WORK REQUEST:
When a line in the data below includes "toolbar", count it; then give only the total.

EXERCISE DATA:
.....

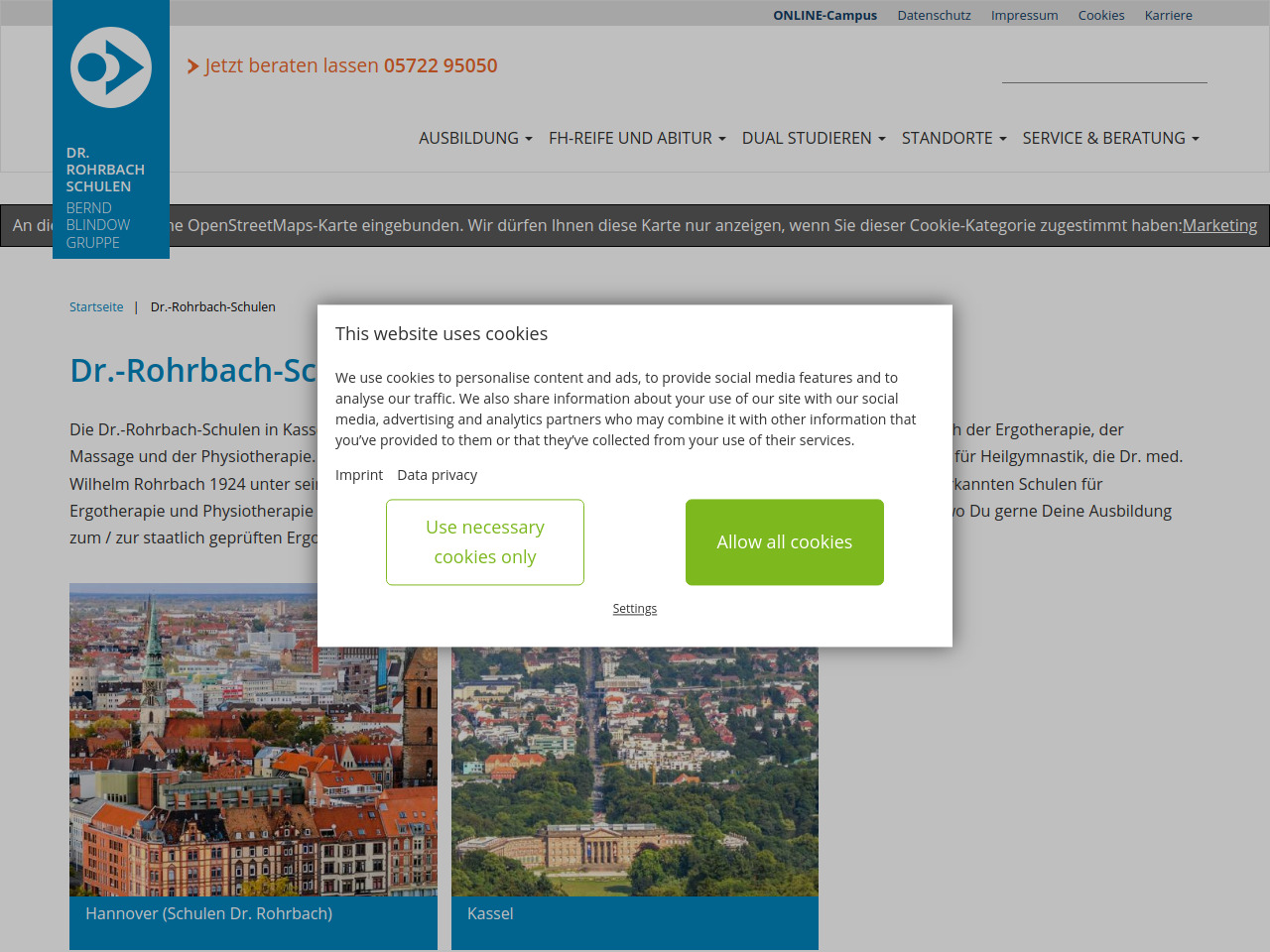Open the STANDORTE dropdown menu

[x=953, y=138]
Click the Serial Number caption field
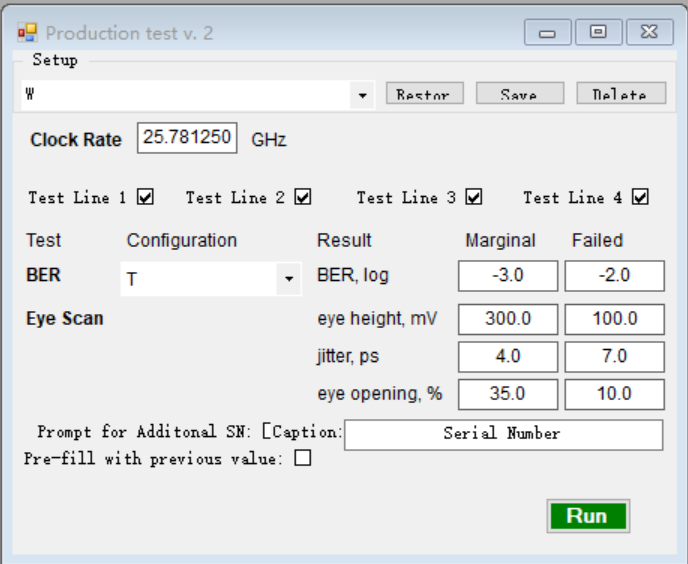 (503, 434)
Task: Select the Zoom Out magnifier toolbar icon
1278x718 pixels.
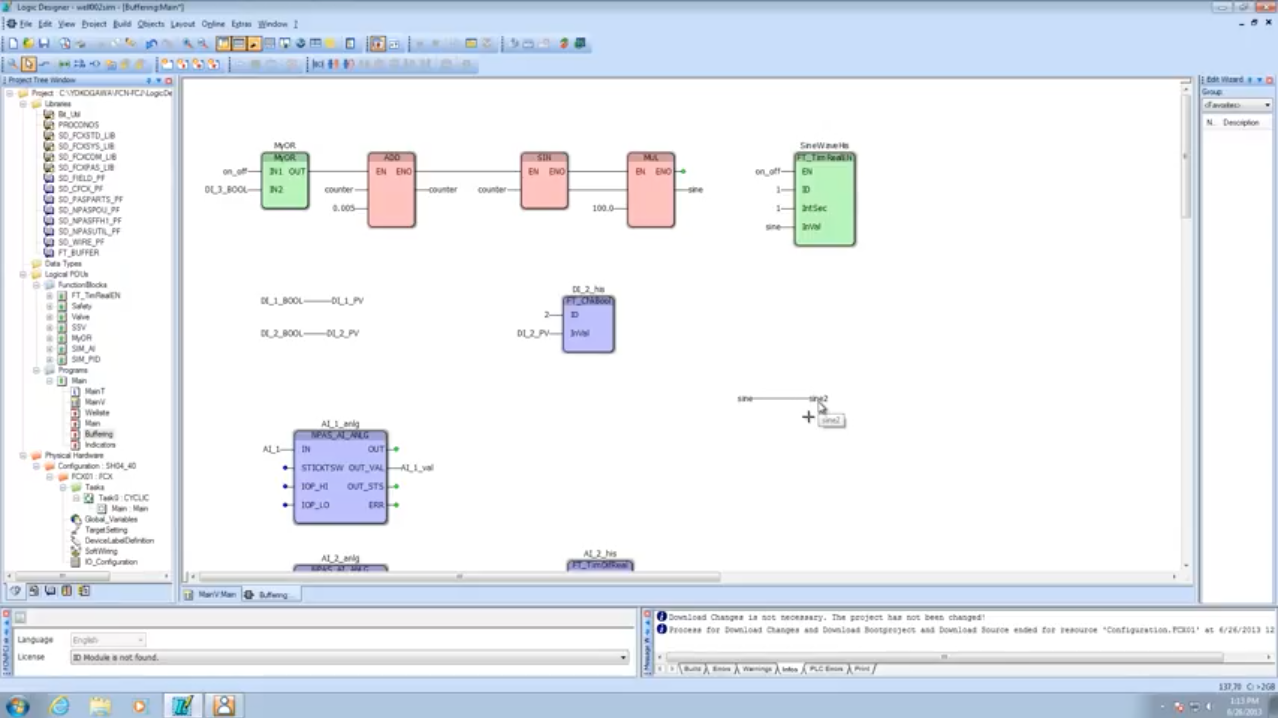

.....

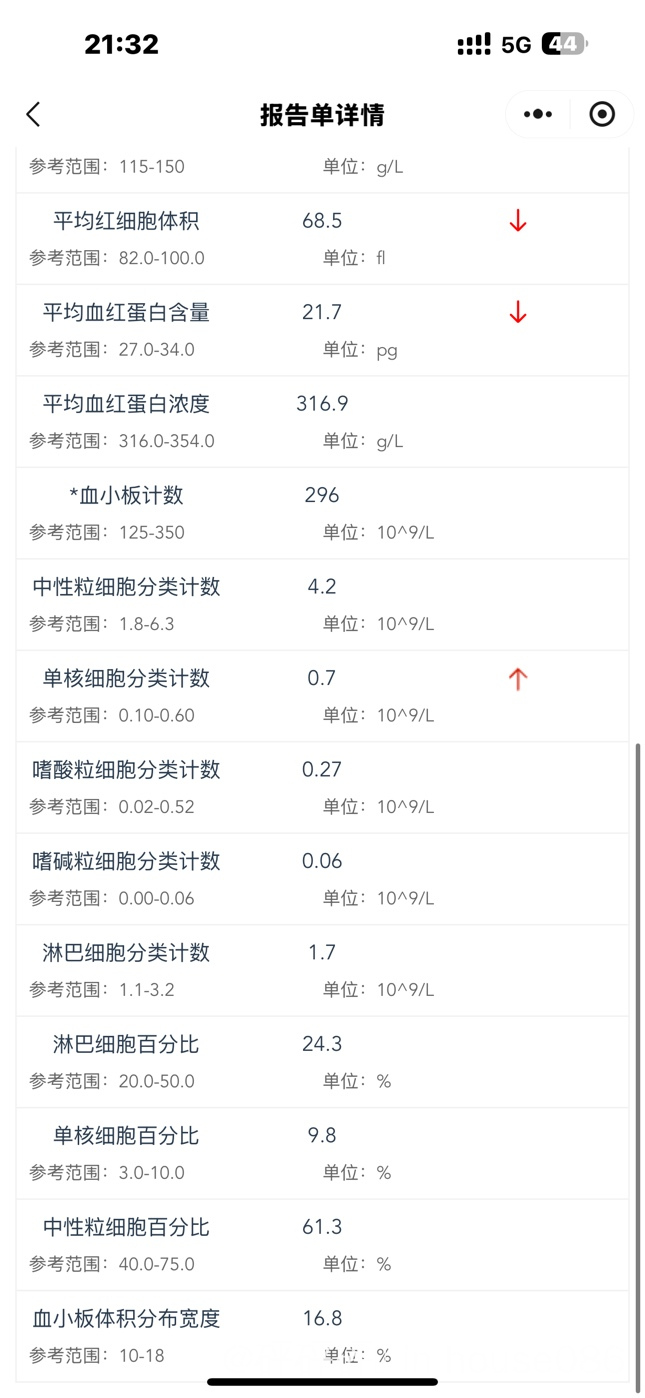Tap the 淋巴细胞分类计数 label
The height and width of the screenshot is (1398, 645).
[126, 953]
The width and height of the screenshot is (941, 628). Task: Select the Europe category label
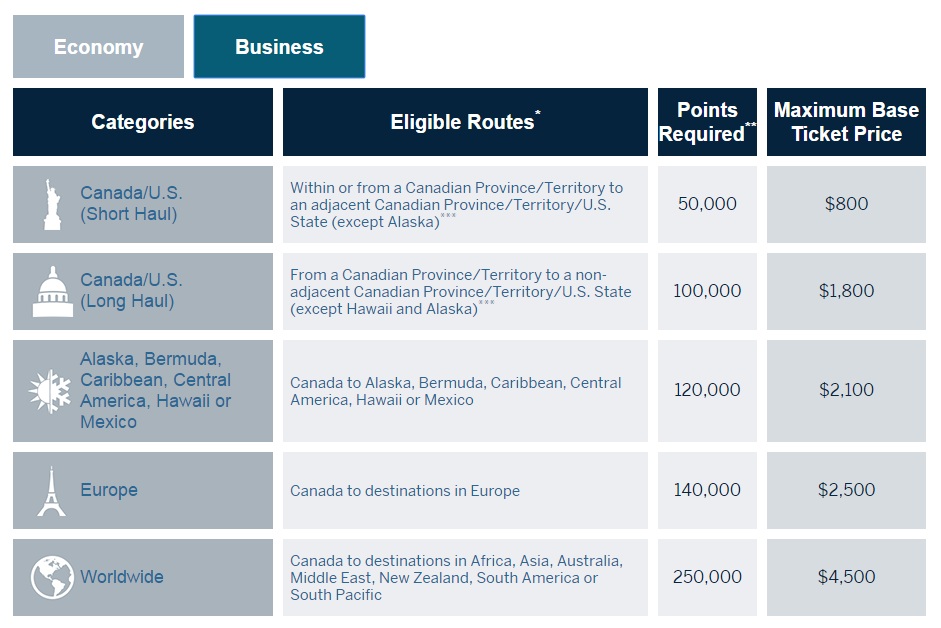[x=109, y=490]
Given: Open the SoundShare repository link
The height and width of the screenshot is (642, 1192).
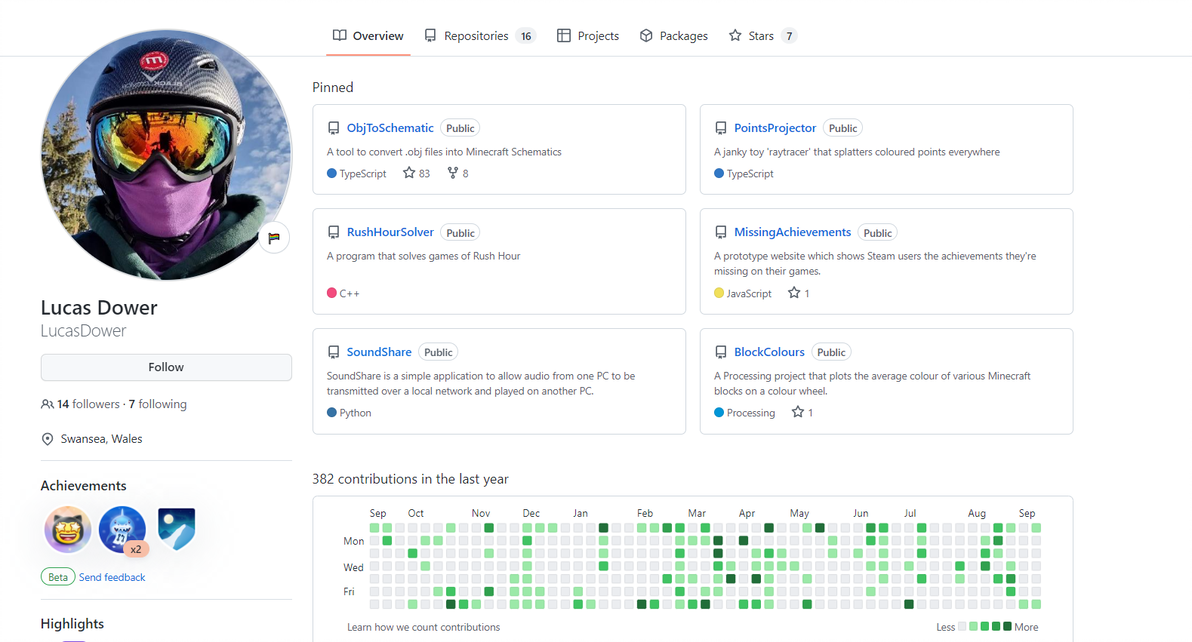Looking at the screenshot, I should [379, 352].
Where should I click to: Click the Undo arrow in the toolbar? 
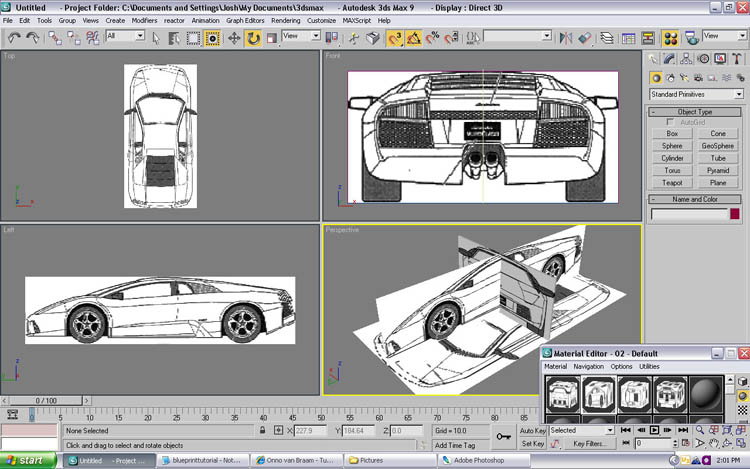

.....

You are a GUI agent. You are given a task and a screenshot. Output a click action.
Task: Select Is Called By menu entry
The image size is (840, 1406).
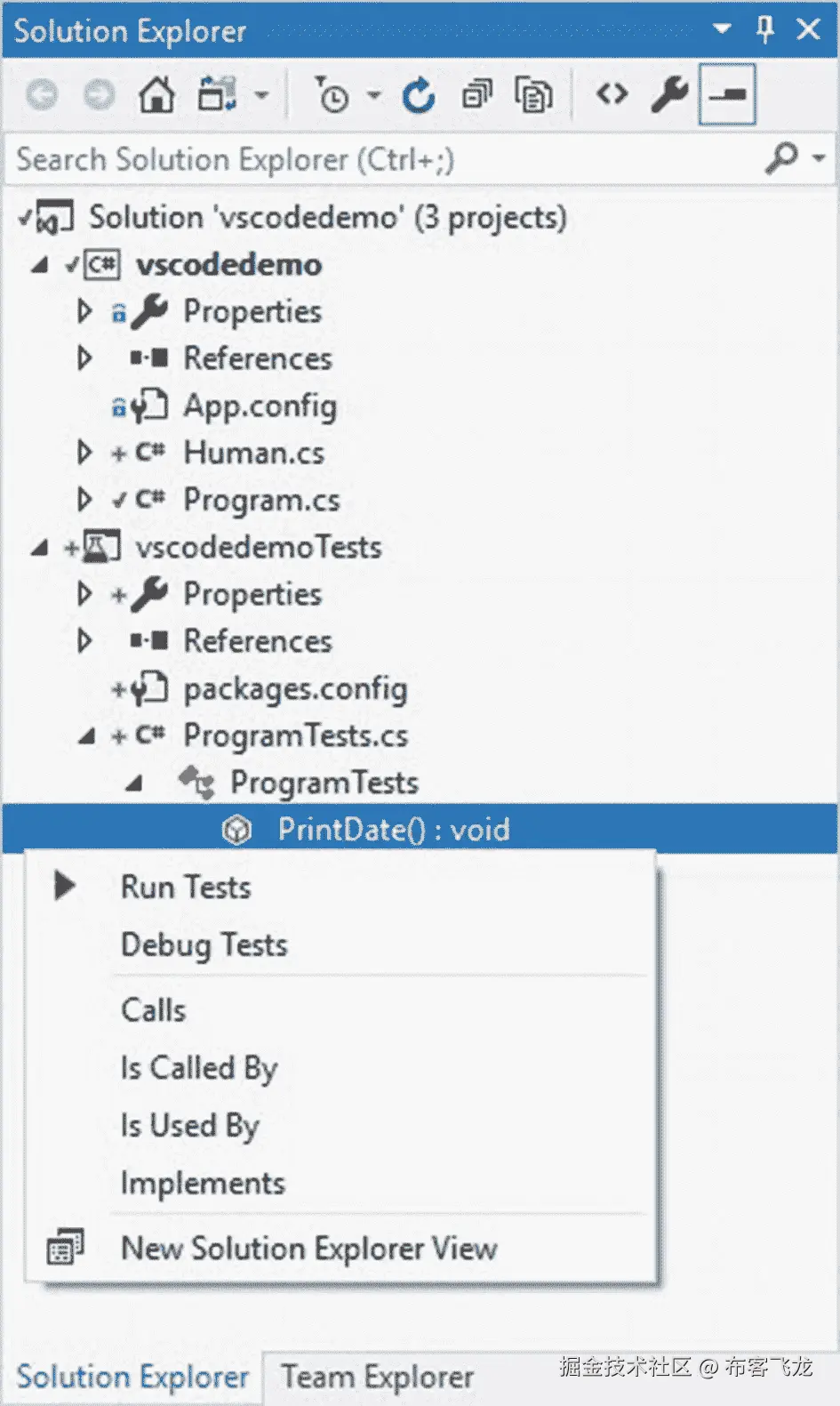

.....

SOLVED EXERCISE:
2